ECLI:NL:RVS:2023:3166
Raad van State
- Voorlopige voorziening
- Rechtspraak.nl
Voorlopige voorziening in vreemdelingenrechtelijke zaak betreffende machtiging tot voorlopig verblijf
Op 16 augustus 2023 heeft de voorzieningenrechter van de Afdeling bestuursrechtspraak van de Raad van State uitspraak gedaan in een zaak waarin de staatssecretaris van Justitie en Veiligheid een verzoek om een voorlopige voorziening heeft ingediend. Dit verzoek volgde op een eerdere uitspraak van de rechtbank Den Haag, die op 5 juli 2023 het beroep van een vreemdeling gegrond verklaarde en de staatssecretaris opdroeg om een nieuw besluit te nemen op het bezwaar van de vreemdeling tegen de afwijzing van zijn aanvraag om een machtiging tot voorlopig verblijf. De staatssecretaris had deze aanvraag op 19 mei 2021 afgewezen en het bezwaar van de vreemdeling ongegrond verklaard in besluiten van 14 februari 2022 en 17 februari 2023.
In de procedure voor de voorlopige voorziening verzocht de staatssecretaris de voorzieningenrechter om te bepalen dat hij de uitspraak van de rechtbank niet hoeft uit te voeren totdat de Afdeling op zijn hoger beroep heeft beslist. De voorzieningenrechter overwoog dat de beoordeling van de grief nader onderzoek vereist, waarvoor deze procedure zich niet goed leent. Gezien de belangen van zowel de staatssecretaris als de vreemdeling, besloot de voorzieningenrechter om een voorlopige voorziening te treffen.
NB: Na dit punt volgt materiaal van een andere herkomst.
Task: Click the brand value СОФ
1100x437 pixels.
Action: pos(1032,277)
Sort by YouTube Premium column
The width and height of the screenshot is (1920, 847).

De voorzieningenrechter bepaalde dat de staatssecretaris van Justitie en Veiligheid geen uitvoering hoeft te geven aan de uitspraak van de rechtbank totdat de Afdeling op het hoger beroep heeft beslist. De staatssecretaris hoeft geen proceskosten te vergoeden. Deze beslissing werd genomen door mr. J.M. Willems, in tegenwoordigheid van mr. W.M. Vos, griffier, en werd uitgesproken in het openbaar op 16 augustus 2023.